Table 2. Summary of Experimental Findings Across 98 Studies on VSELs (Supplementary Table S1 - Article_Analysis). Related references are indicated in the Table 1.

Morphological hallmarks of VSEL colonies, such as “rolling up” behaviour on culture plates and spheroid or floating aggregate formation, were also reported in a subset of studies (3 and 6 studies respectively), with additional suggestive observations in others (e.g., small clusters or oocyte-like structures). Although teratoma formation which is often used as a functional test for pluripotency was not observed in any study, this may reflect either true biological properties or limited testing, as many studies did not perform such experiments. The issue of teratoma formation is often highlighted as a critical point (Cunningham et al., 2012; Lezmi and Benvenisty, 2022). Teratoma formation represents a classical hallmark of pluripotency and, simultaneously, a significant safety concern in advanced cell therapy. The presence of undifferentiated cells within a therapeutic product entails an inherent risk of uncontrolled growth and tumorigenesis, which regulatory agencies (EMA, FDA) and the ISSCR Guidelines (2021) explicitly require to be excluded before clinical application (Hyun et al., 2021; Lovell-Badge et al., 2021; Center for Biologics Evaluation and Research, 2024; Committee for Advanced Therapies CAT, 2025). Pluripotency indicates developmental potential, but at the same time underlines the necessity for rigorous safety validation.

In previous studies, no teratomas have been observed in vivo following autologous transplantation of adipose-derived stem cells in dogs under long-term monitoring (Bērziņš et al., 2018). The histological appearance of teratoma-like structures has been interpreted as evidence of broad differentiation capacity. Yet, such findings simultaneously emphasise the critical requirement to ensure the absence of undifferentiated cells before any translational use. Teratoma formation was detected only under hypoxic conditions during aggregate formation, whereas after expansion under normoxic conditions (21% O₂) no teratomas were observed in BALB/c nude mice (Bērziņš et al., 2018).

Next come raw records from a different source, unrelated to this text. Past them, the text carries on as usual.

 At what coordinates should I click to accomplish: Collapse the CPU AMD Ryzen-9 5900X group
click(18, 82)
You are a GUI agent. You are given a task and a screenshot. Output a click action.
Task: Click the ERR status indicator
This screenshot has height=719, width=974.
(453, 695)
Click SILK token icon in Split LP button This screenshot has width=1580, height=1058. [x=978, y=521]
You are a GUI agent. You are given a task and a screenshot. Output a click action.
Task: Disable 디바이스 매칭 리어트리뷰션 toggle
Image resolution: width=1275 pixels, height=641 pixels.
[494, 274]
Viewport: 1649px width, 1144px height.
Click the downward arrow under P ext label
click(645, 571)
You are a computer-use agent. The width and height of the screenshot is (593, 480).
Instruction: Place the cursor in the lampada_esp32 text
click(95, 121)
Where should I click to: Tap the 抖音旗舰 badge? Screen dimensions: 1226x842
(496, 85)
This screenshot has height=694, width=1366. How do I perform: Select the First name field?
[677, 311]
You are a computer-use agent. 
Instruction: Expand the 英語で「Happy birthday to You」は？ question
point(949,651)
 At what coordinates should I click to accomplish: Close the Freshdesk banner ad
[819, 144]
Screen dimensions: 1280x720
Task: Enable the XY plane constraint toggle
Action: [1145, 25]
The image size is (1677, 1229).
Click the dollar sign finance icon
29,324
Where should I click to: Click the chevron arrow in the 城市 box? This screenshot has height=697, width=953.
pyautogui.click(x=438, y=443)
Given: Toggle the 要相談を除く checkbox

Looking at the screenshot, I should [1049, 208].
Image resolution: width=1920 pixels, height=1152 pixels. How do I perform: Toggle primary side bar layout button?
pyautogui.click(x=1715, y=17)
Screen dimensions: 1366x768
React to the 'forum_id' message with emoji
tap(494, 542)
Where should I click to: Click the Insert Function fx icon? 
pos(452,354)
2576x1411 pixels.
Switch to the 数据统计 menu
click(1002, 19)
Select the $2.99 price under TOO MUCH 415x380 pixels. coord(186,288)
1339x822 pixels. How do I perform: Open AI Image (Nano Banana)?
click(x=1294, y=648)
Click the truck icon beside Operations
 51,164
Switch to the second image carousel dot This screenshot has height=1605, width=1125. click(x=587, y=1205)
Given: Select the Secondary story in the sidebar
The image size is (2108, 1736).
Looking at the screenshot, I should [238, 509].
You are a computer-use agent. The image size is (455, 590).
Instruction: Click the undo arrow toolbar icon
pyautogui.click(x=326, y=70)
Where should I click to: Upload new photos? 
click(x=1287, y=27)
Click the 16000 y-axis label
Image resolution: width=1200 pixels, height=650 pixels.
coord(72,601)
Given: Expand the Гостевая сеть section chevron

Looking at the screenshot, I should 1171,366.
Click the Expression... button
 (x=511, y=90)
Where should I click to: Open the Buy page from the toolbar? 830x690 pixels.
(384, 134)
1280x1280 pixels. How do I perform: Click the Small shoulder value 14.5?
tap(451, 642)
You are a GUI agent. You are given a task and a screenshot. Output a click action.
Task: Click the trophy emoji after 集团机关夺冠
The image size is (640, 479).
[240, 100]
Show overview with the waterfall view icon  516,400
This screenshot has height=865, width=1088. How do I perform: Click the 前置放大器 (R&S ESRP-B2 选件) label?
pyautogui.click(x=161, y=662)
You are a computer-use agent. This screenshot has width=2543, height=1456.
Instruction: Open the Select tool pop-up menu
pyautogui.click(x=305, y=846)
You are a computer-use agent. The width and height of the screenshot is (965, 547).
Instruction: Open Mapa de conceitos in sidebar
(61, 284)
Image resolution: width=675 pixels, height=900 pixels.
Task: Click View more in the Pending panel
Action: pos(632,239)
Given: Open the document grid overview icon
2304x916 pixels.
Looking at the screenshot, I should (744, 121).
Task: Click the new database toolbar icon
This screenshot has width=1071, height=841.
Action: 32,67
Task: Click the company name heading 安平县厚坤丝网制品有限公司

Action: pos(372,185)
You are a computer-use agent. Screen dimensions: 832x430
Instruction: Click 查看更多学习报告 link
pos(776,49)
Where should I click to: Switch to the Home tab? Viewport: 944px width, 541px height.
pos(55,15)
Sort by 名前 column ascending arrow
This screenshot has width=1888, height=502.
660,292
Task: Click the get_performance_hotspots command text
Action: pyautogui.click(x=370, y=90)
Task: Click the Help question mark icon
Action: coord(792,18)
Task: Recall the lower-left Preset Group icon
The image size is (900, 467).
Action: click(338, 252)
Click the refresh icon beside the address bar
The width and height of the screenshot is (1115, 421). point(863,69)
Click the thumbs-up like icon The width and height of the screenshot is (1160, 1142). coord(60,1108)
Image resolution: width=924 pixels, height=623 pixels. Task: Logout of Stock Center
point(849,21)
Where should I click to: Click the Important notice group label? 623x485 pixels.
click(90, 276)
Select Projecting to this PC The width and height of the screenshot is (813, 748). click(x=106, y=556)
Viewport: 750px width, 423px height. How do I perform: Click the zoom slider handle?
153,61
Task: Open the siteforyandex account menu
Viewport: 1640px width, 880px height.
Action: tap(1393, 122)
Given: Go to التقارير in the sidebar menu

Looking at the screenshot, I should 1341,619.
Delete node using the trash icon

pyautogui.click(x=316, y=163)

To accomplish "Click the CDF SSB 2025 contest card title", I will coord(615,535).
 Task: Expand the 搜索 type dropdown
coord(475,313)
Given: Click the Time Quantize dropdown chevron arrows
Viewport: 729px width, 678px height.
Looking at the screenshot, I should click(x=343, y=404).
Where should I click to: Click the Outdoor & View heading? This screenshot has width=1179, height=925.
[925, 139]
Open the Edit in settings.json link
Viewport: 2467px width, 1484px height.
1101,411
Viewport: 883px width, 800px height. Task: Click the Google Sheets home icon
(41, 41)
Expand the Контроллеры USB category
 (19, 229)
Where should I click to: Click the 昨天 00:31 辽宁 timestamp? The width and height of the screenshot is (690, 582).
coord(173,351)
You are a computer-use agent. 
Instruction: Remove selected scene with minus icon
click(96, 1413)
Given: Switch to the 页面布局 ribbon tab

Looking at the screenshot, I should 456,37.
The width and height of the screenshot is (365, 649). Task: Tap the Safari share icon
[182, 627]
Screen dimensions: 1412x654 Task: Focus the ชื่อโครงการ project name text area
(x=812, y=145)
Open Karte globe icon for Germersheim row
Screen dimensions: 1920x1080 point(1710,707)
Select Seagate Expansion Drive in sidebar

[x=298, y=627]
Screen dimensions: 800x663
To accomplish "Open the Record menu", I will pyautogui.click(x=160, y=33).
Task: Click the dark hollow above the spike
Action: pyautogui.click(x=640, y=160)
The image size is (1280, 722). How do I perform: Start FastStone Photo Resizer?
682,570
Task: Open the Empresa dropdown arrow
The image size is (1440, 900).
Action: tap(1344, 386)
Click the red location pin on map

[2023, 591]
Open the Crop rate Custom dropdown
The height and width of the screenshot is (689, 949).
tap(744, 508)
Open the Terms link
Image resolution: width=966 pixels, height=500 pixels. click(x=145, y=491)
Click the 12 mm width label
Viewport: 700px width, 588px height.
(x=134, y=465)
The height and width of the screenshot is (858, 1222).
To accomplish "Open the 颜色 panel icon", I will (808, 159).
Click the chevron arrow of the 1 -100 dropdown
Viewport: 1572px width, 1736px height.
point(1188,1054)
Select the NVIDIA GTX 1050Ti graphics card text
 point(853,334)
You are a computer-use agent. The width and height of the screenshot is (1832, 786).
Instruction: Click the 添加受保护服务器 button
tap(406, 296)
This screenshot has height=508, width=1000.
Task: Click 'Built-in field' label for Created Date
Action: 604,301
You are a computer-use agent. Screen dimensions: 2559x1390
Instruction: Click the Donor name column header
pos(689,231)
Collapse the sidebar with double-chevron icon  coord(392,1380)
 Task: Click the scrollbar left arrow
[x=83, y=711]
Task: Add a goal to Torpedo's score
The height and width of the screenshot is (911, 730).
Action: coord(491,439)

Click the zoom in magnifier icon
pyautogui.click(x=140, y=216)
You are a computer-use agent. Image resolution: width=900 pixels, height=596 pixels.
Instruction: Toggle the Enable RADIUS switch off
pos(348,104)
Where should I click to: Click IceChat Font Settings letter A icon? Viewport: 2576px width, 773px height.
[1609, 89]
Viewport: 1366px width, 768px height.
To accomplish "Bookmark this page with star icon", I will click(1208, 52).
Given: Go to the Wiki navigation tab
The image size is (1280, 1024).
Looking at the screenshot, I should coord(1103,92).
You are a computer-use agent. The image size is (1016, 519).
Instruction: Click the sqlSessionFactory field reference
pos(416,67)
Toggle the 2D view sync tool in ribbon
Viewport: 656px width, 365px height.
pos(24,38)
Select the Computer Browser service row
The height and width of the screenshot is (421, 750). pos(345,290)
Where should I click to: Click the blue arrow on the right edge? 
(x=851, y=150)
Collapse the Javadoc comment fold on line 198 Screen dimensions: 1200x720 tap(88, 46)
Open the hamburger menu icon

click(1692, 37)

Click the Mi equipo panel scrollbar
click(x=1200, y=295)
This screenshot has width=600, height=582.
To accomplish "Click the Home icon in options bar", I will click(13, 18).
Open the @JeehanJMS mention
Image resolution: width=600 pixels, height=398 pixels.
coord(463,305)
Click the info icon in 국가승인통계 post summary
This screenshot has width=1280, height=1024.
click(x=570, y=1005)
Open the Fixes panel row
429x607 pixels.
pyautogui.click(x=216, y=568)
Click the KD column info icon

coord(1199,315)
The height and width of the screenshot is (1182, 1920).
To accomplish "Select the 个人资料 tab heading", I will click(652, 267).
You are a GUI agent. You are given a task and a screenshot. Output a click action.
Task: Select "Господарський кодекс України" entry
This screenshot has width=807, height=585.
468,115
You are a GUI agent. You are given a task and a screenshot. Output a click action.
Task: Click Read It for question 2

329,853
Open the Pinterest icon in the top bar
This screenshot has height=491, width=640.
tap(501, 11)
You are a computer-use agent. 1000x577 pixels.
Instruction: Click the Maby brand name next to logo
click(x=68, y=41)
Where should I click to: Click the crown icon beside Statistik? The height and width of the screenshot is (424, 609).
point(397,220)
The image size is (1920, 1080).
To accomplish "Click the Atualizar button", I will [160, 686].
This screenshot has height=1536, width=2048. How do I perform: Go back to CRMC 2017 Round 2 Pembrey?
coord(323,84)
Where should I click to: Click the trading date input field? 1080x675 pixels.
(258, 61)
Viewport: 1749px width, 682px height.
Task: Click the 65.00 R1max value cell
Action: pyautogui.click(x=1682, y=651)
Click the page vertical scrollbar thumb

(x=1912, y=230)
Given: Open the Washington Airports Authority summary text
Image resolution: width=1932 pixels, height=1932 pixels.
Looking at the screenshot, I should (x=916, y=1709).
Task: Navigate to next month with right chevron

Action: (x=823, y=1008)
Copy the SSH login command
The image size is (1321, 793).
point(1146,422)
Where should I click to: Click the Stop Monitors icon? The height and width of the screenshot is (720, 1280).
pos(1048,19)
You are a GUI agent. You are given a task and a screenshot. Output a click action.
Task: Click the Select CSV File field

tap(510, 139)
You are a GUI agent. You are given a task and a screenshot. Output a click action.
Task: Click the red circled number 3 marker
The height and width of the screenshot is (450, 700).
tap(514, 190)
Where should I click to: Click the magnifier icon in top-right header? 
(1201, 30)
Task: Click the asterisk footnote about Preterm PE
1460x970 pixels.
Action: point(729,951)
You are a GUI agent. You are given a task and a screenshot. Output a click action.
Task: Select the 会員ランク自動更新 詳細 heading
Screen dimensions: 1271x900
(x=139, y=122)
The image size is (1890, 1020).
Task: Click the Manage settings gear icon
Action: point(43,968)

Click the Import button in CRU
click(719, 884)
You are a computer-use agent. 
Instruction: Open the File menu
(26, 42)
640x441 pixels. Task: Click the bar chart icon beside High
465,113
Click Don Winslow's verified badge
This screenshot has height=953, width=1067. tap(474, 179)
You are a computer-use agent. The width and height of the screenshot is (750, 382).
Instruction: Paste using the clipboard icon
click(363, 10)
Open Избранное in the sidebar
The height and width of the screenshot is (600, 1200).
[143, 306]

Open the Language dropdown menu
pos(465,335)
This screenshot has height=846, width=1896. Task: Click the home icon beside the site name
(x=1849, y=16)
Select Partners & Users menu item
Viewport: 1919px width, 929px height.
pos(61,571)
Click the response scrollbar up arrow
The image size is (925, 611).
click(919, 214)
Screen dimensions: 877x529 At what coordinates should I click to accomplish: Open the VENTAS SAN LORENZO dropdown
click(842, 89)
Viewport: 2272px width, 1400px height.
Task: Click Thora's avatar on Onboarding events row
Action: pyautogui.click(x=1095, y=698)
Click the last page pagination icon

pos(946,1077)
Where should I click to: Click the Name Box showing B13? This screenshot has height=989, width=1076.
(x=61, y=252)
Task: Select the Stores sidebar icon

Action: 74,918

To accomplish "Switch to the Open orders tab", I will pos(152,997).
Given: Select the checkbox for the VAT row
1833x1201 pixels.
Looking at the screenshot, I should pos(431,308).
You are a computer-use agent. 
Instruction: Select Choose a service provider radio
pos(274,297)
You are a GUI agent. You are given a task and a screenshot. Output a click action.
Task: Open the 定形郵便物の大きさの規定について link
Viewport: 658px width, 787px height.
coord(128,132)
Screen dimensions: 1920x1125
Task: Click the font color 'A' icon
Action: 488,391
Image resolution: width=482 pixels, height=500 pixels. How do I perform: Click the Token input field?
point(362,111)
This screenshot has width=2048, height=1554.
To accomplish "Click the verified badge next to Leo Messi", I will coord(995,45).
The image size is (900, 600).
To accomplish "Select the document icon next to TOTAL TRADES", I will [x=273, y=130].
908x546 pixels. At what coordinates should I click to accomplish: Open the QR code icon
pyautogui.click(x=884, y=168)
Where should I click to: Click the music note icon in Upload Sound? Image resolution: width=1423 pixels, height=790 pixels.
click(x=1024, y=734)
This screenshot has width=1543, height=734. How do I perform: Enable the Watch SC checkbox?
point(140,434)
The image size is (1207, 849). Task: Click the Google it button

These results are consistent with international recommendations emphasising the importance of long-term in vivo safety studies, particularly in large-animal models, as a strategy to mitigate tumorigenicity risks (Hyun et al., 2021; Lovell-Badge et al., 2021). The overall evidence indicates that pluripotency-associated risks are acknowledged, no teratomas have been observed in vivo under controlled conditions, and the available data support the translational potential of VSEL-like cells only when tumorigenicity is effectively managed.

Notably, pluripotency markers (NANOG, OCT4) and telomere length were assessed in 58 studies, strengthening the molecular characterisation of the VSEL phenotype. In several cases, multiple supportive lines of evidence such as marker expression and unique colony morphology coincided which reinforced the case for VSEL-like cell presence. Overall, despite methodological variation and occasional incomplete data, most studies offer converging evidence for the existence and unique biological features of VSELs, making this dataset a significant foundation for further validation and standardisation efforts.

4.8 Limitations of findings

This work did not aim to provide a full ISCT marker panel or quantitative marker proportions for the small-size fraction, nor does it present gating plots within the main text; instead, characterisation focused on telomere biology and stemness-associated features to support the heterogeneity hypothesis, and tri-lineage competence was confirmed on the total population prior to lineage-specific assays, consistent with ISCT minimal criteria and standard reporting guidance (Lee et al., 2008; Galipeau et al., 2016; Zhuang et al., 2021).

Future studies should implement a validated, indication-relevant potency assay matrix with predefined acceptance criteria anchored to the anticipated mechanism(s) of action (e.g., immunomodulation read-outs), as recommended by the ISCT potency framework (Galipeau et al., 2016). Differentiation assessments should be converted to quantitative read-outs—adipogenesis by Oil Red O imaging/quantification, osteogenesis by Alizarin Red S extraction or calcium assays, and chondrogenesis by sulphated glycosaminoglycan (sGAG) assays and histological scoring—to enable objective comparability across batches and sites (Gregory et al., 2004; Mehlem et al., 2013; Wang et al., 2018).

For hepatogenic differentiation, functional validation should include albumin secretion, urea production and cytochrome P450 activity as standard benchmarks for hepatocyte-like cells derived from MSCs (Aurich et al., 2009; Gilglioni et al., 2025).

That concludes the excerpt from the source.